Over 800 individuals involved in organized crime gangs were arrested as part of a global sting operation in which the criminals were sold encrypted phones so law enforcement could monitor them, officials first revealed Tuesday.
More than eight tons of cocaine, 30 tons of drugs, and millions of dollars in cash were confiscated during the global raids after the FBI assisted with placing 12,000 devices into 300 criminal networks in more than 100 countries, according to a Department of Justice press release.
The U.S. Federal Bureau of Investigation, as well as police from Australia and Europe, caught suspects in Australia, Asia, Europe, South America and the Middle East who were working in the narcotics trade.
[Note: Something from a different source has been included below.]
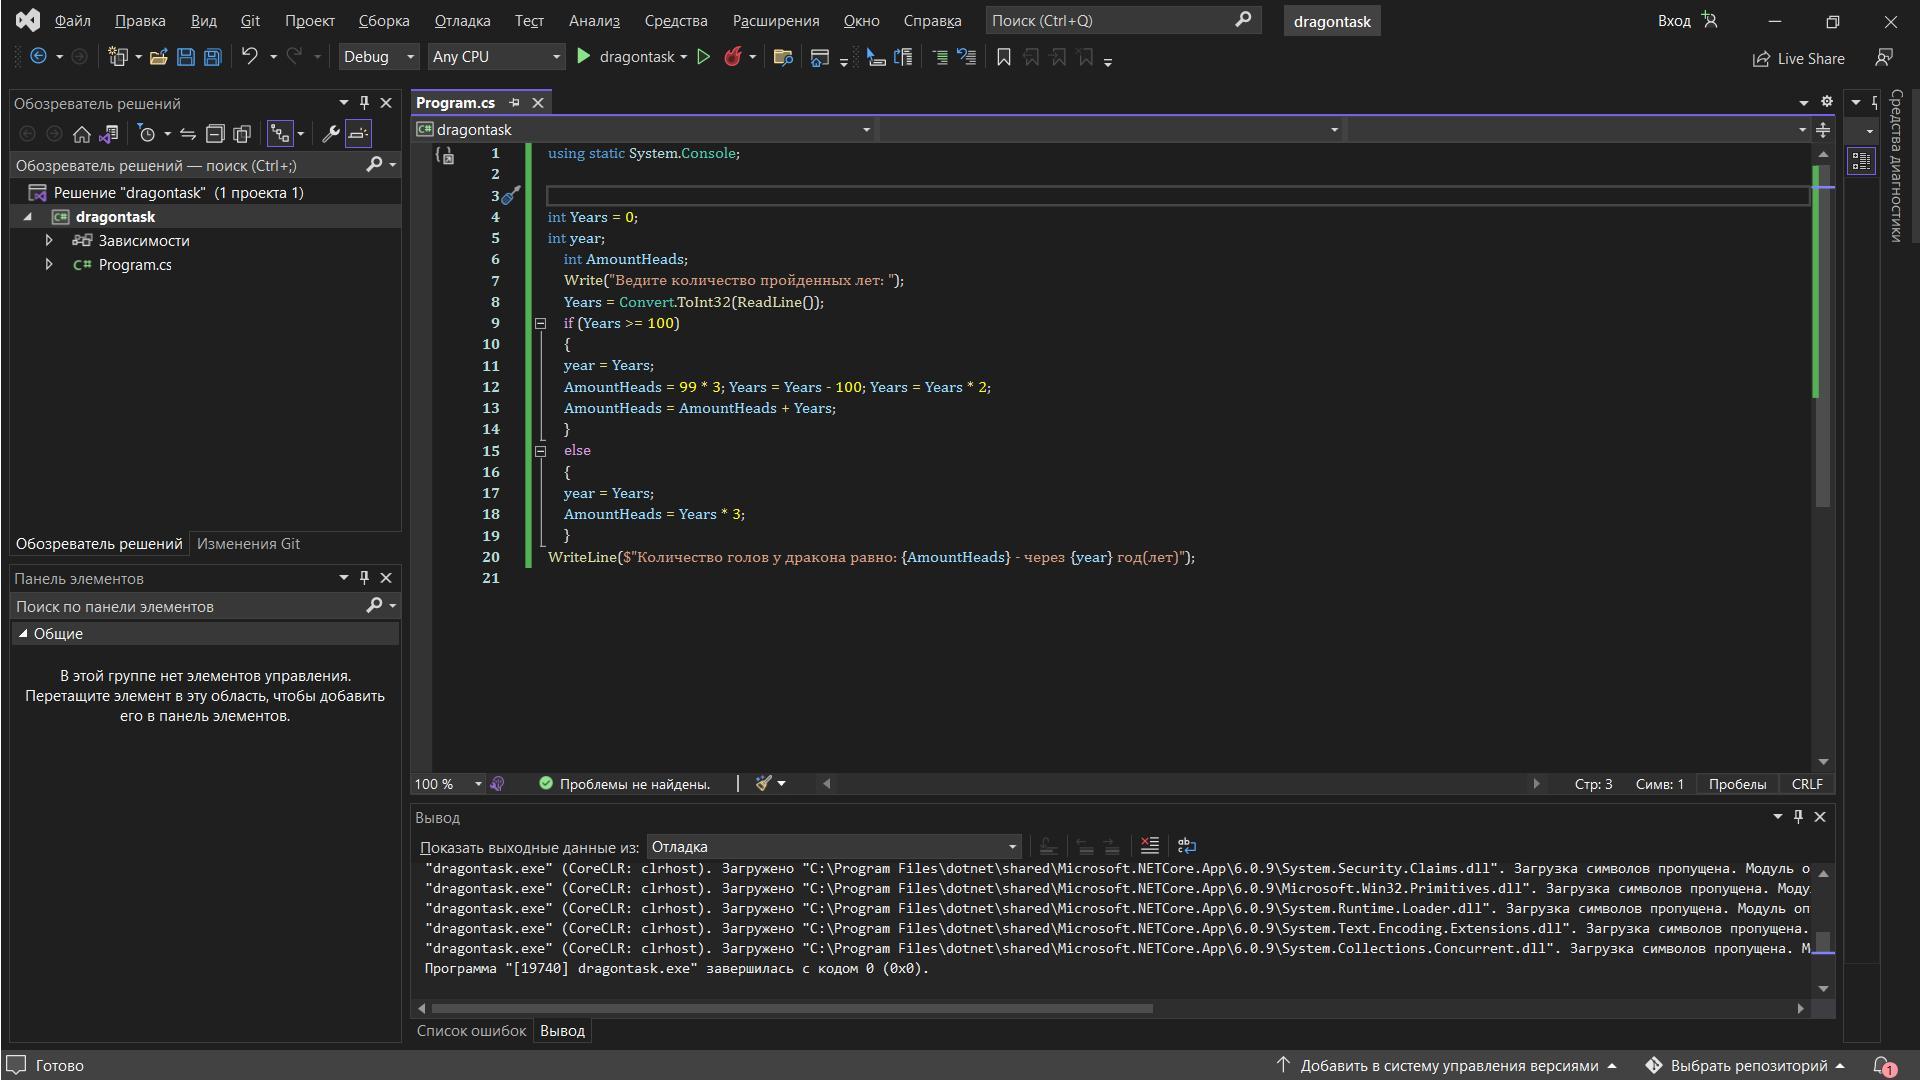The width and height of the screenshot is (1920, 1080).
Task: Toggle Solution Explorer file nesting view button
Action: click(280, 133)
“Today marks a culmination of more than five years of strategic, innovative, complex investigative work to disrupt and dismantle encrypted communication services that cater to the criminal element across the globe,” said Suzanne Turner, special agent in charge of the San Diego FBI field office.
Operation Greenlight/Trojan Shield, a joint operation between Australian police and the FBI, began in 2018 when U.S. officials paid a convicted drug trafficker to let them access an encrypted messaging app that was being sold to criminal organizations around the world.
In Australia, police monitored phones that contained the app.
A full video of the press conference announcing the operation on Tuesday is below:
“It was there to be seen, including ‘we’ll have a speedboat meet you at this point’, ‘this is who will do this’ and so on,” Australian Federal Police Commissioner Reece Kershaw said.
“We have been in the back pockets of organised crime … All they talk about is drugs, violence, hits on each other, innocent people who are going to be murdered.”
The phones with the encrypted messaging app became so popular that Italian mafiosi, Asian triads, biker gangs and transnational drug syndicates all opted to use them, giving the joint operation access to nearly 27 million messages.
Calvin Shivers of the FBI’s Criminal Investigative Division said the FBI was able to view “hundreds of tons of cocaine that were concealed in shipments of fruit.”
The Department of Justice announced 17 suspected distributors were indicted for allegedly selling thousands of devices with the encrypted messaging app to criminal groups.
During a press conference in San Diego, Randy Grossman, acting U.S. attorney for the Southern District of California, said the defendants are accused of knowingly distributing the devices to groups who were using them to coordinate drug trafficking and money laundering.
At least 224 people were arrested in Australia, interrupting 21 murder plots. In Europe, 49 people were arrested in the Netherlands, 75 in Sweden and more than 60 in Germany.